Sites & Monuments (SPPEF). Association nationale créée en 1901, reconnue d’utilité publique en 1936 et agréée pour la protection de l’environnement. Elle mène devant les tribunaux, les enceintes politiques et médiatiques, le combat pour la préservation du patrimoine naturel, bâti et mobilier.
Union Rempart. Union nationale d’associations locales et régionales. Créée en 1966, reconnue d’utilité publique en 1982. Réunissant près de 200 associations, 10 000 citoyens engagés, 4 000 bénévoles et 20 000 jeunes scolaires, elle promeut la sauvegarde et la transmission du patrimoine par l’éducation populaire.

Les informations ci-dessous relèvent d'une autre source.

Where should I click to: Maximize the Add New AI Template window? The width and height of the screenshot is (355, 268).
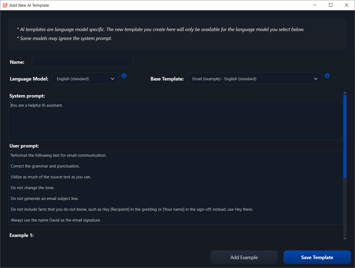tap(330, 5)
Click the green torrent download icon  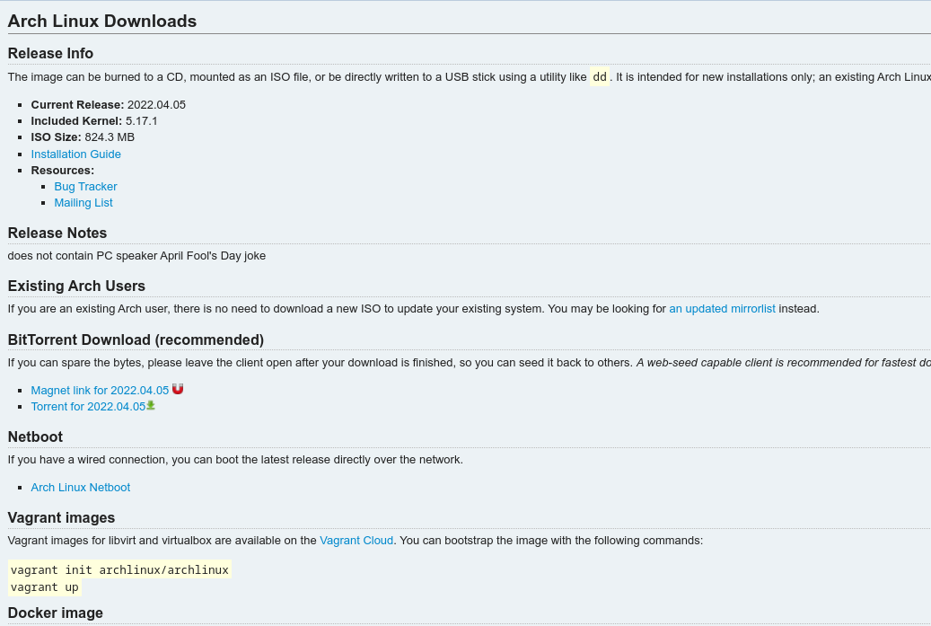151,405
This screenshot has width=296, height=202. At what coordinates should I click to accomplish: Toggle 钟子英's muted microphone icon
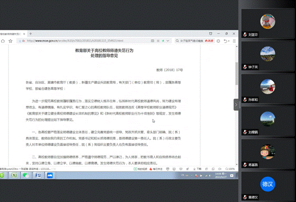tap(245, 67)
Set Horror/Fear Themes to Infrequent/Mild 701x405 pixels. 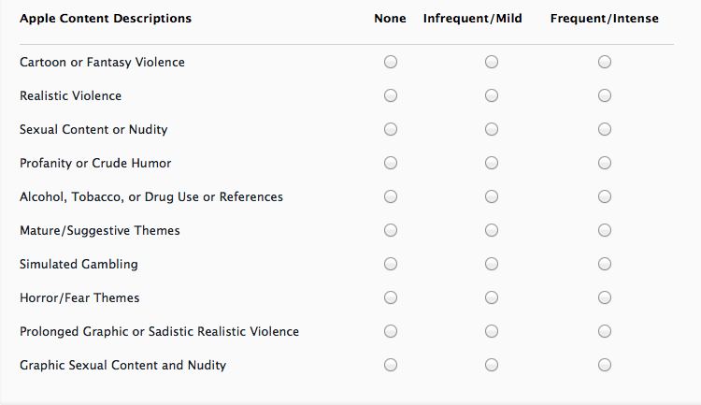click(492, 297)
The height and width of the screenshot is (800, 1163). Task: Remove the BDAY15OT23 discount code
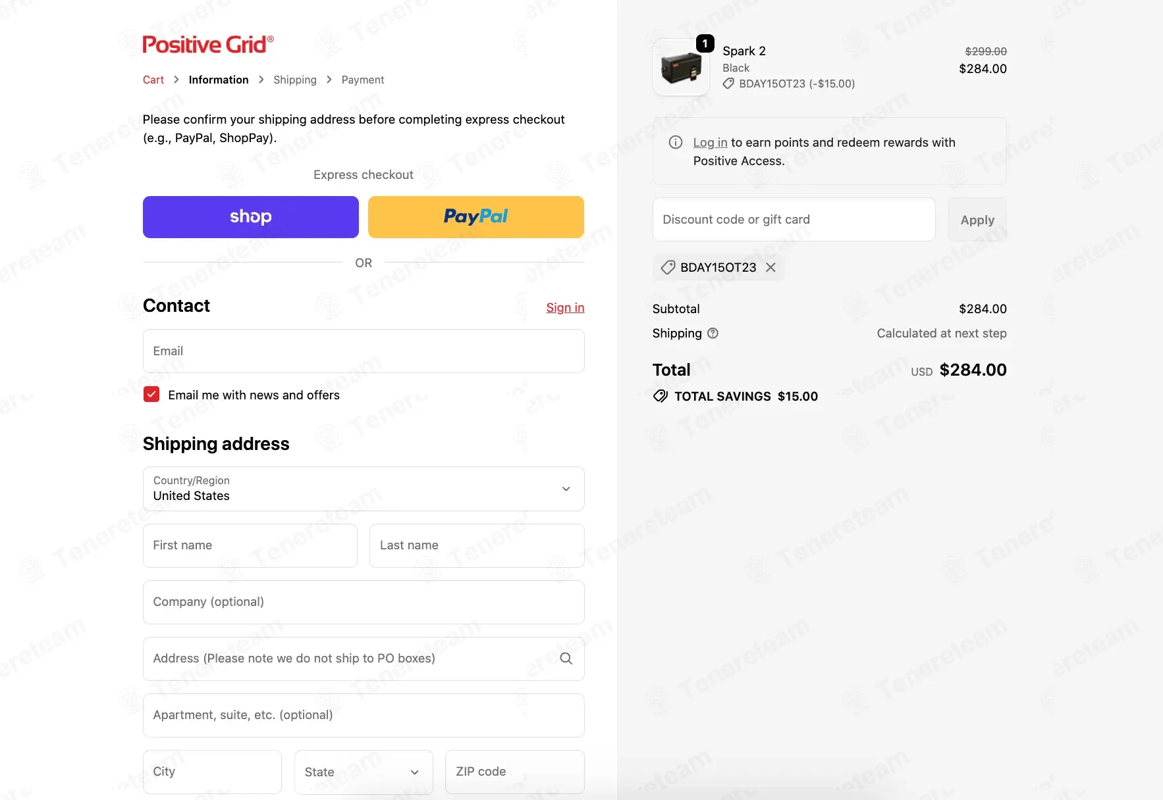[771, 267]
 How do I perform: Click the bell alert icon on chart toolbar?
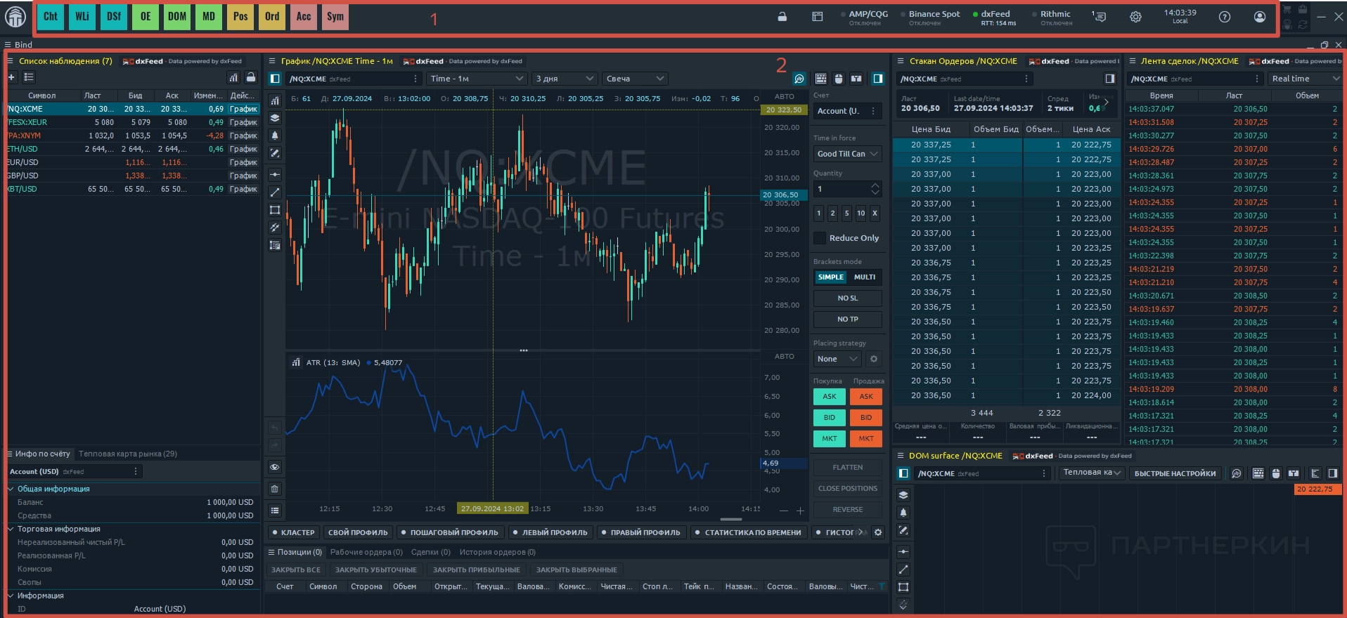click(x=275, y=136)
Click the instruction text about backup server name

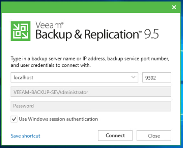click(x=90, y=62)
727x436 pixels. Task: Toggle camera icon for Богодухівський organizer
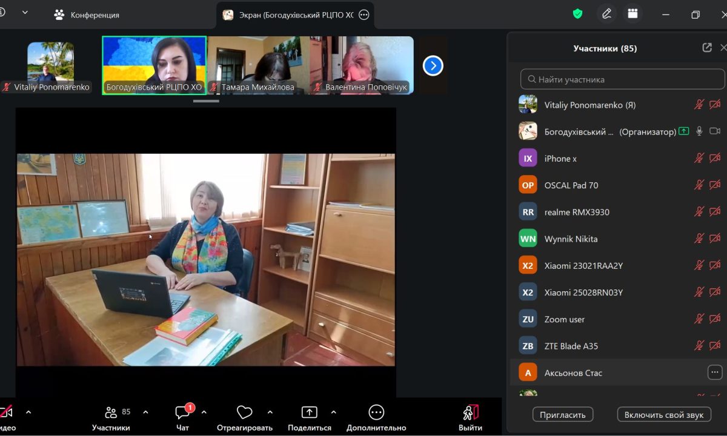715,131
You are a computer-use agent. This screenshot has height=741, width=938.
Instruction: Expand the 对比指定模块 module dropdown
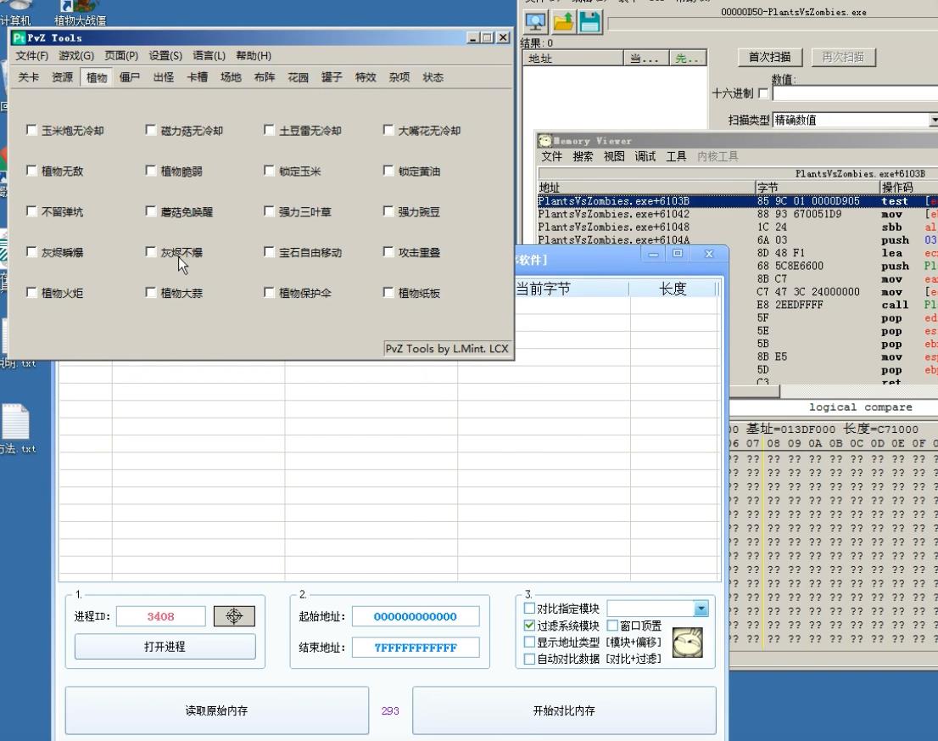coord(701,609)
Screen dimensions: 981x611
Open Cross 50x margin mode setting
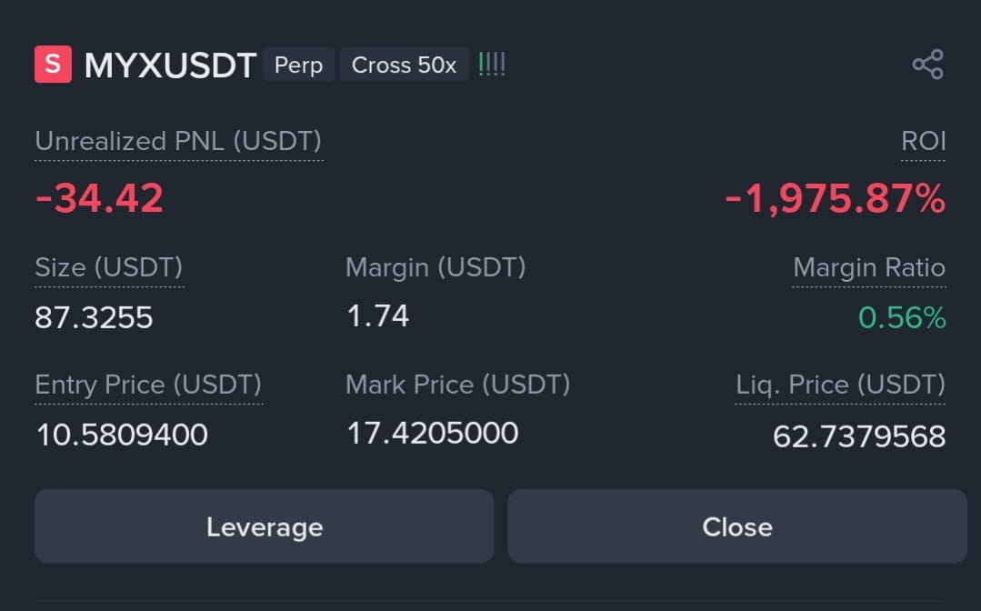pyautogui.click(x=404, y=65)
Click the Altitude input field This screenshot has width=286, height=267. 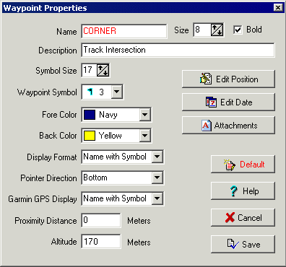[101, 242]
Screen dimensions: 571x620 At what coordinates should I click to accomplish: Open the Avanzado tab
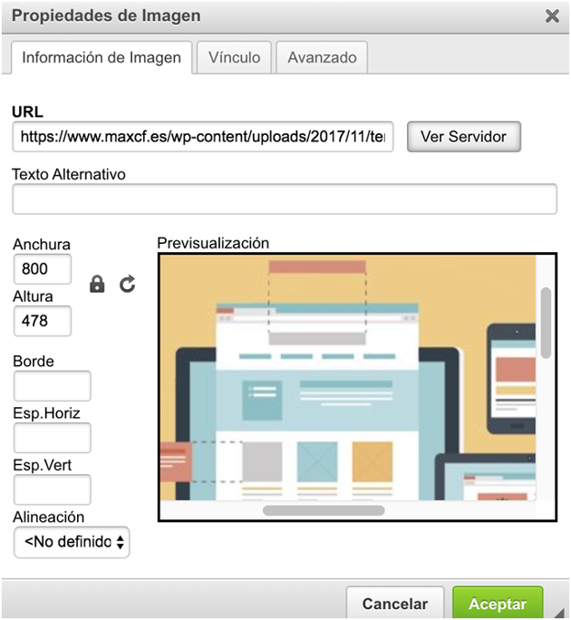point(322,57)
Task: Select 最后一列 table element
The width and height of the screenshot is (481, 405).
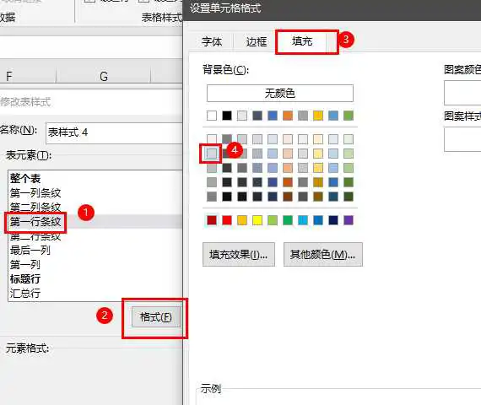Action: point(30,251)
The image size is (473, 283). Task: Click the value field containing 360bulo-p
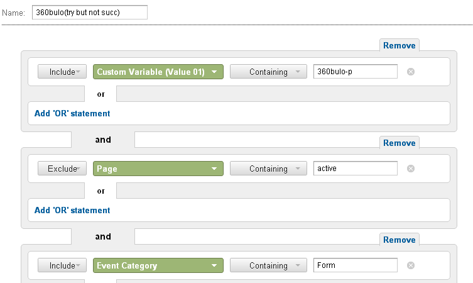[x=356, y=72]
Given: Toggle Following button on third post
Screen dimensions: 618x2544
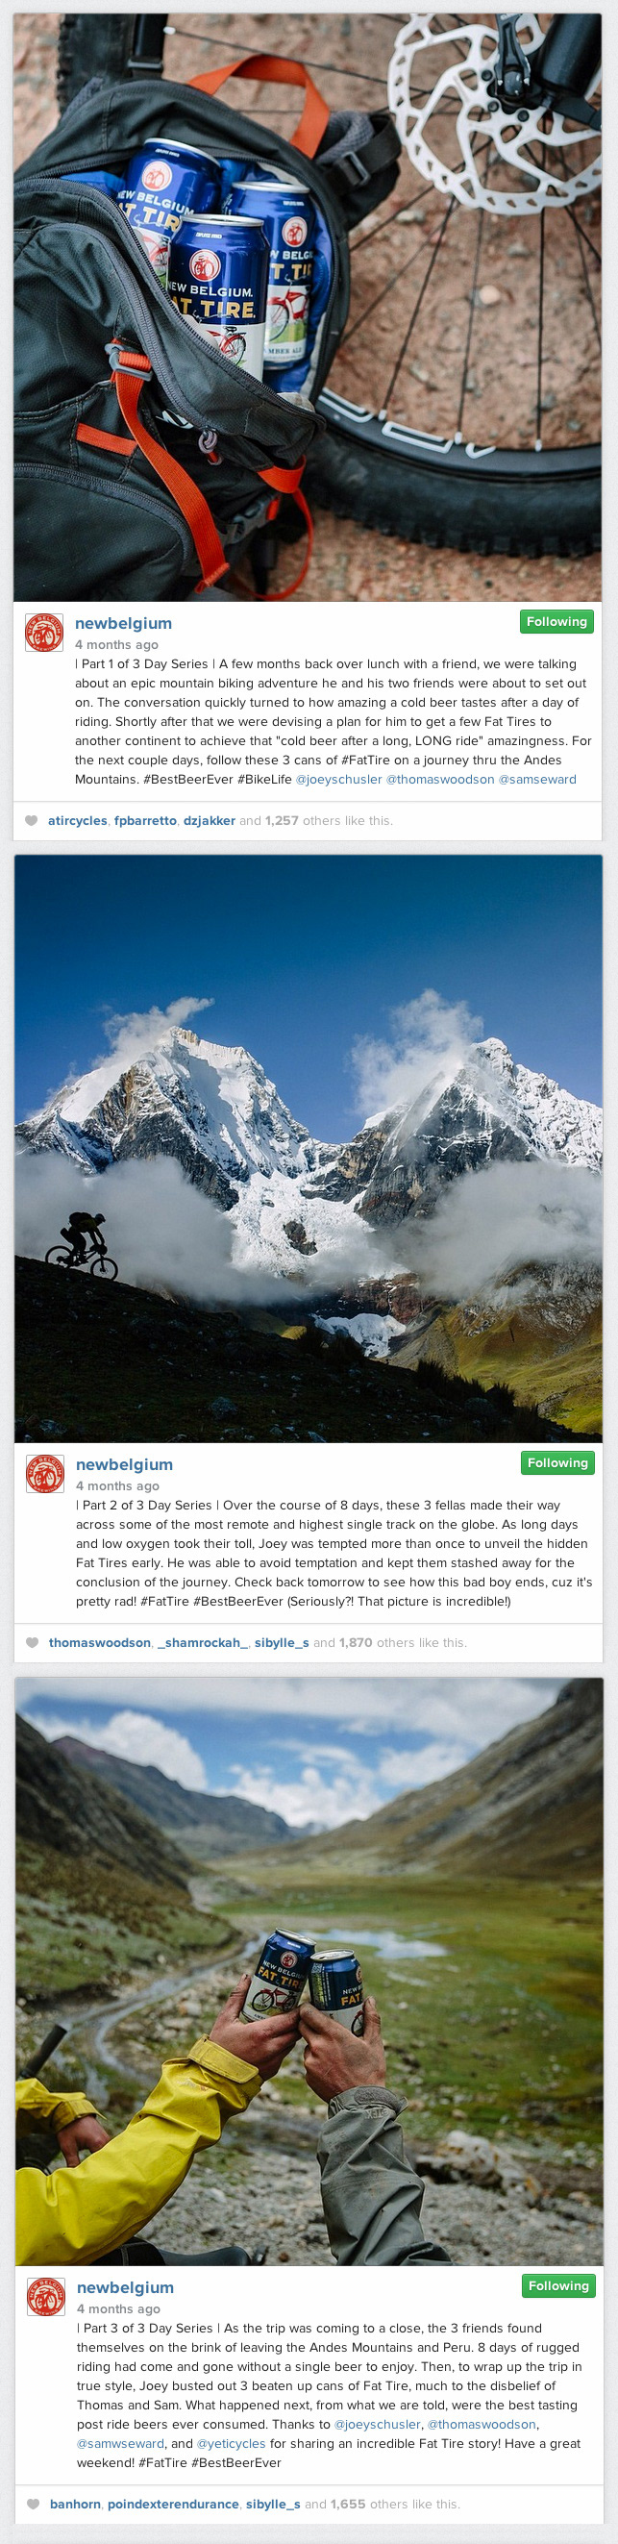Looking at the screenshot, I should click(559, 2285).
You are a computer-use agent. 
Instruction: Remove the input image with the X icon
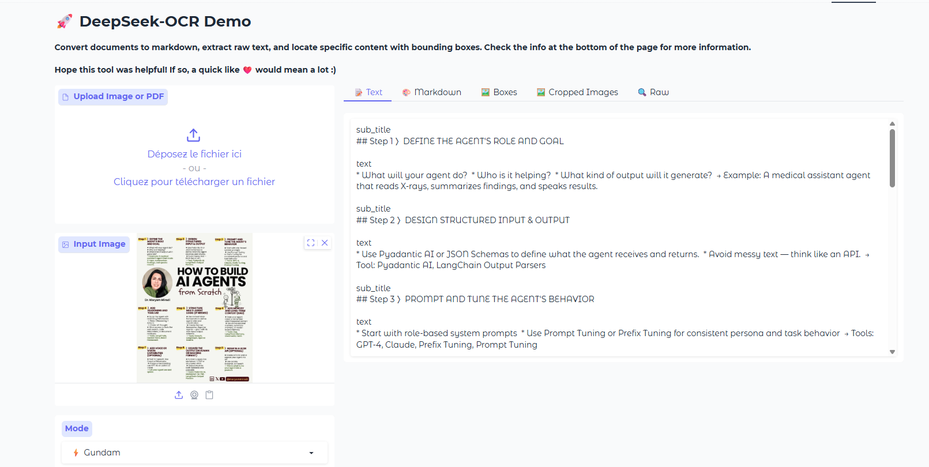point(325,243)
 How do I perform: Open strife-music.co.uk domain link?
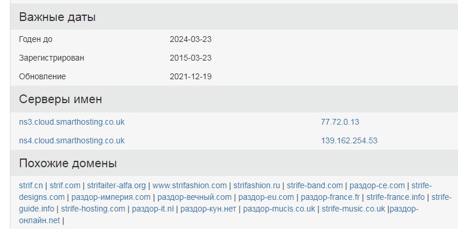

VMF Patrimoine (Vieilles maisons françaises). Association nationale fondée en 1958, reconnue d’utilité publique en 1961. Comptant 17 000 adhérents propriétaires ou passionnés, elle se mobilise pour faire connaître, sauvegarder et mettre en valeur le patrimoine bâti et paysager.
2 Comme le démontrent le succès des Journées européennes du patrimoine ou l’émotion partagée dans le monde entier lors de l’incendie de Notre-Dame de Paris.
3 Par exemple, la présence de représentants des exploitants des éoliennes au sein des formations des sites et paysages chargées de l’examen des demandes d’autorisations environnementales.
4 Cette question sera prochainement examinée par le Conseil constitutionnel saisi par le Conseil d’État d’une question prioritaire de constitutionnalité.
5 Visant notamment les décisions du code du patrimoine, les décisions du code de l’urbanisme avec avis de l’ABF ou celles relatives aux sites protégés.